Environment Protection Act, 1986 is an Act of the Parliament of India. It was enacted in May 1986 and came into force on 19 November 1986. It has 26 sections and 4 chapters. The Act is widely considered to have been a response to the Bhopal gas leak. The Act was passed by the Government of India under the Article 253 of the Constitution of India, which empowers to union government to enact laws to give effect to international agreements signed by the country. The purpose of the Act is to implement the decisions of the United Nations Conference on the Human Environment. They relate to the protection and improvement of the human environment and the prevention of hazards to human beings, other living creatures, plants and property.

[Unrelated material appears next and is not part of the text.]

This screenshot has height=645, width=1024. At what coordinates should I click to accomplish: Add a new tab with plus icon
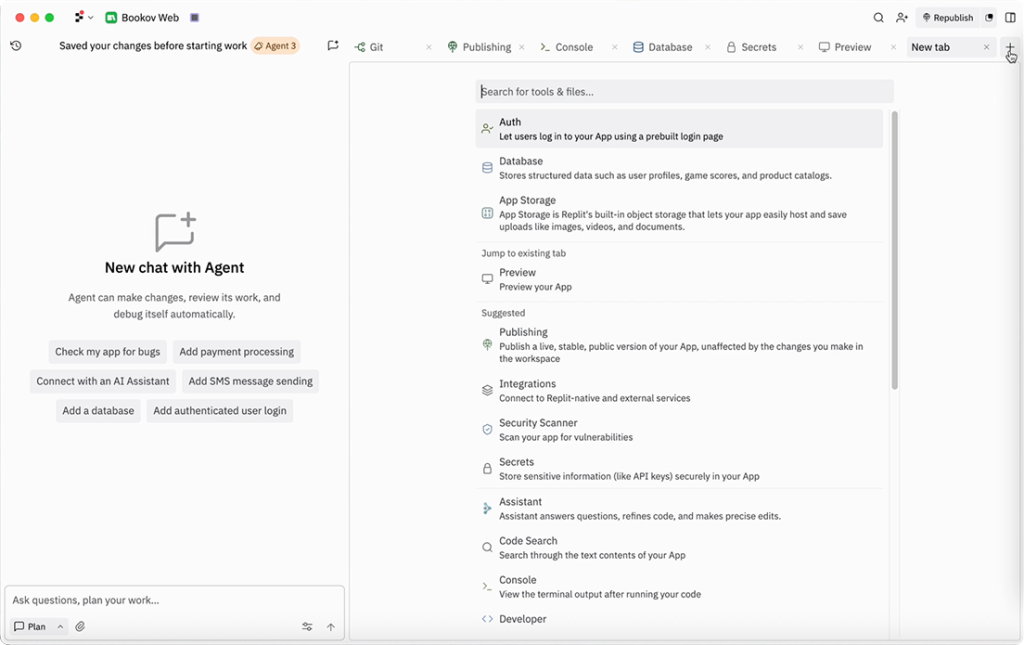[x=1010, y=47]

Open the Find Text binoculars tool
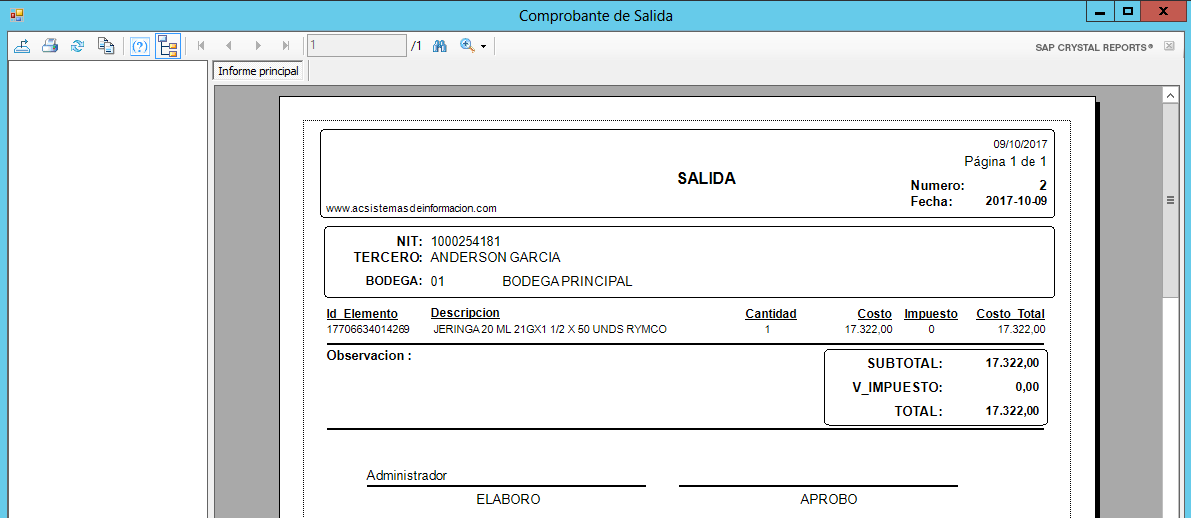click(439, 46)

The Act is an “umbrella” legislation that has provided a framework for the environmental regulation regime in India, which covers all major industrial and infrastructure activities and prohibits and regulates specific activities in coastal areas and eco-sensitive areas. The Act also provides for coordination of the activities of various central and state authorities established under other environment-related laws, such as the Water Act and the Air Act.

History
This act was enacted by the Parliament of India in 1986. As the introduction says, "An Act to provide for the protection and improvement of environment and for matters connected therewith: Where as the decisions were taken at the United Nations Conference on the Human Environment held at Stockholm in June 1972, in which India participated, to take appropriate steps for the protection and improvement of human environment. Where as it is considered necessary further to implement the decisions aforesaid in so far as they relate to the protection and improvement of environment and the prevention of hazards to human beings, other living creatures, plants and property".
 This was due to Bhopal Gas Tragedy which was considered as the worst industrial tragedy in India.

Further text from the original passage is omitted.